Si alguien me hubiera preguntado a los 15 cómo sería al cumplir 45, nunca me hubiera descrito como soy hoy, 7 de diciembre de 2014, el día en que cumplo 45 años. Cuando era muchacha me imaginaba como una Christiane Amanpour criolla, una periodista intrépida, capaz de hacer cualquier cosa por informar de primera mano acontecimientos de repercusión mundial. Además de exitosa, la mujer que proyectaba en mi cabeza conservaría la tersura de su rostro de niña, la firmeza de su cuerpo de guitarra y la arrogancia de gigante en metro y medio de estatura.
Tres décadas más tarde, ninguna de esas fantasías se cumplieron y no me siento decepcionada por eso. He tenido el privilegio de descubrir el mundo como periodista, trabajando para empresas muy grandes, muy pequeñas o para mí misma, con la misma curiosidad del primer día. El romance entre el teclado y yo permanece intacto, aunque reconozco que lo he abandonado por largos períodos de silencio. Quiero seguir escribiendo con el placer que siento en este momento hasta que mi vida se apague.

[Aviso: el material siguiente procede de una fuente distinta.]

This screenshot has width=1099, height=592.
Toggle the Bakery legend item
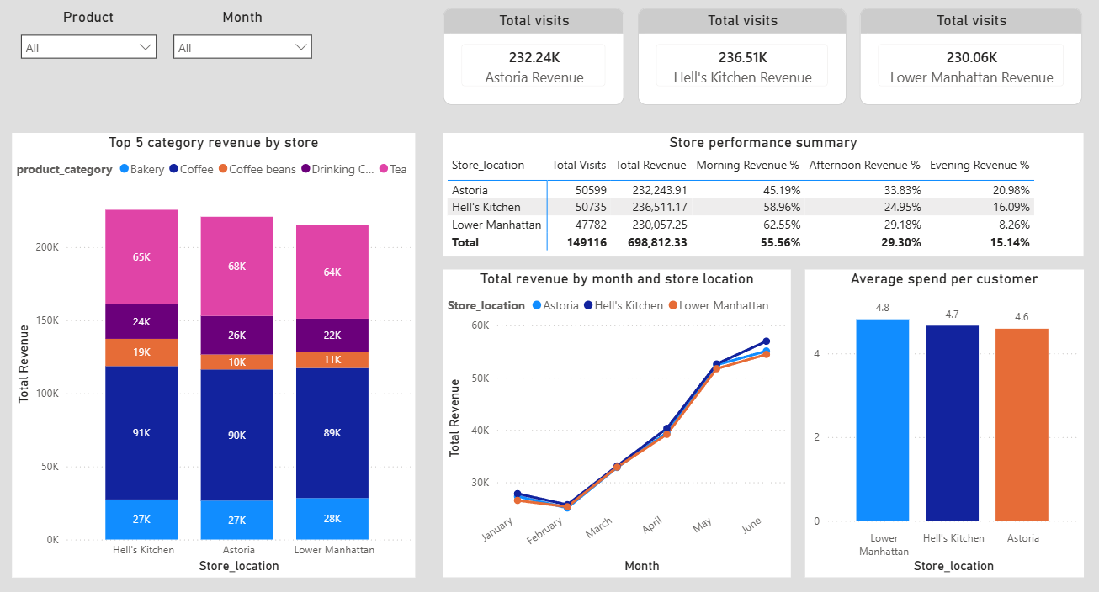click(x=141, y=169)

Me miro al espejo, veo a la mujer madura que soy y me gusto. Mi cintura desapareció con los embarazos y nunca más volvió, pero no la extraño demasiado. Cada centímetro de mi piel, con sus estrías y pliegues, tiene historias que atesoro y que no cambiaría por un empaque a estrenar. Los genes de la abuelita Aurora hicieron lo suyo, no sólo con los kilitos de más, sino también espantando las canas y las arrugas de mi rostro. Y cuando los cabellos blancos y las patas de gallina lleguen, espero aceptarlas sin complejos, como una realidad inexorable.

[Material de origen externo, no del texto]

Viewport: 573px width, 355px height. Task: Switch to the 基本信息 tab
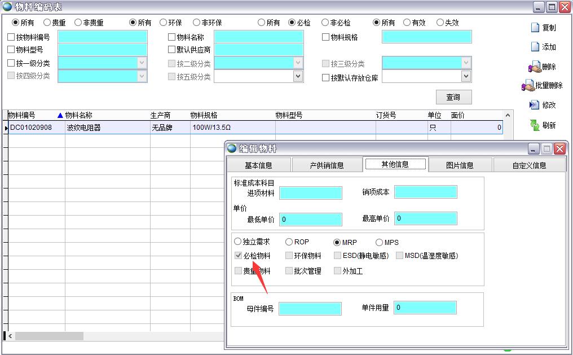(x=258, y=165)
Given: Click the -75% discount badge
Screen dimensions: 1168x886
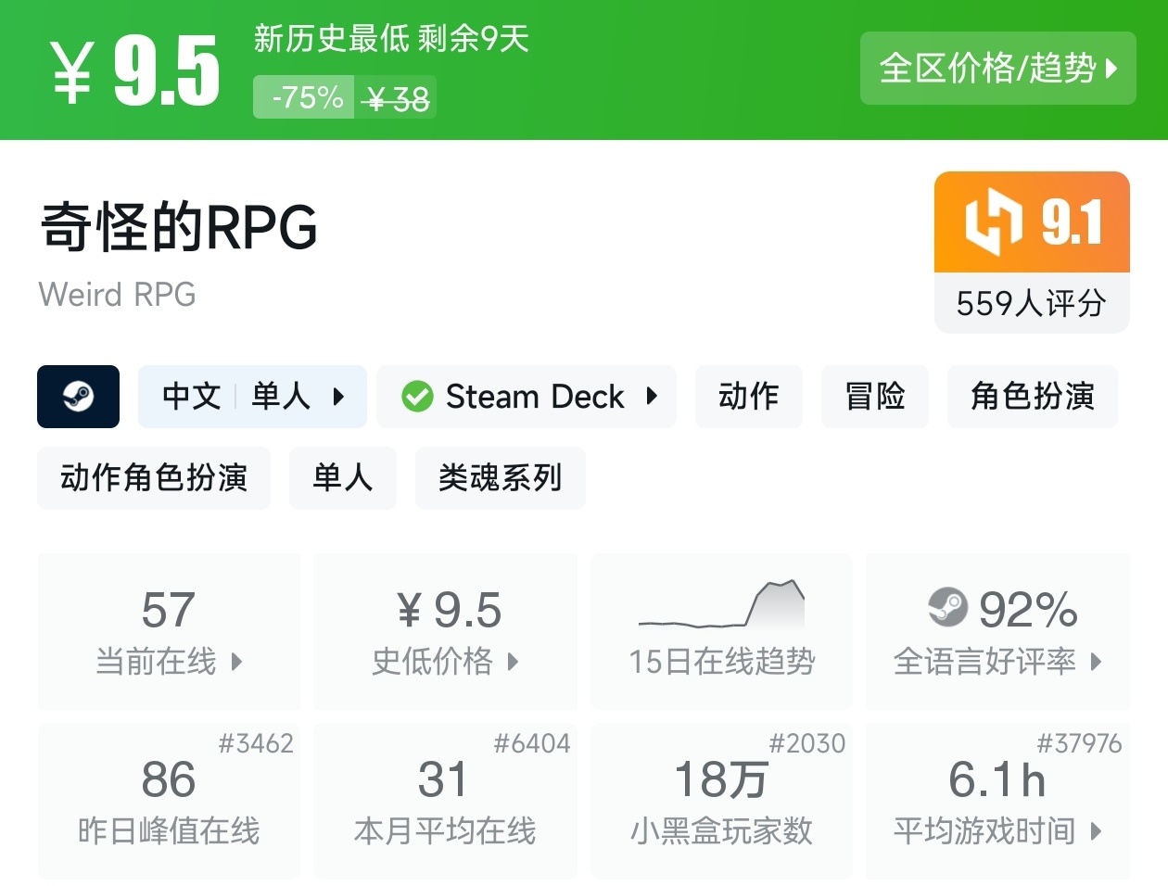Looking at the screenshot, I should click(x=304, y=97).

Si la Mariángela de 15 años pudiera describirme ahora diría que ve a una cuarentona con dos niñas que aún no se bañan solas, que recién comienza un intento migratorio, en medio de una crisis económica mundial.
Para mi fortuna, la Mariángela que abrió los ojos esta mañana tiene 45 y no 15. Y la verdad es que me sentí la mujer más afortunada del mundo. Me desperté amada por un hombre extraordinario, que me cuida y soporta mi malcriadez. Me desperté mamá de dos niñitas preciosas que se encaramaron en mi cama para llenarme de besos y felicitaciones. Me desperté con la certeza de que el dolor no mata, de que las heridas sanan, de que es posible comenzar de nuevo, de que mi familia y mis amigos son mi gran tesoro.
Si me piden hoy describir a la Mariángela de 65, no cambiaría nada. Quisiera abrir los ojos y estar rodeada de amor. Con eso basta.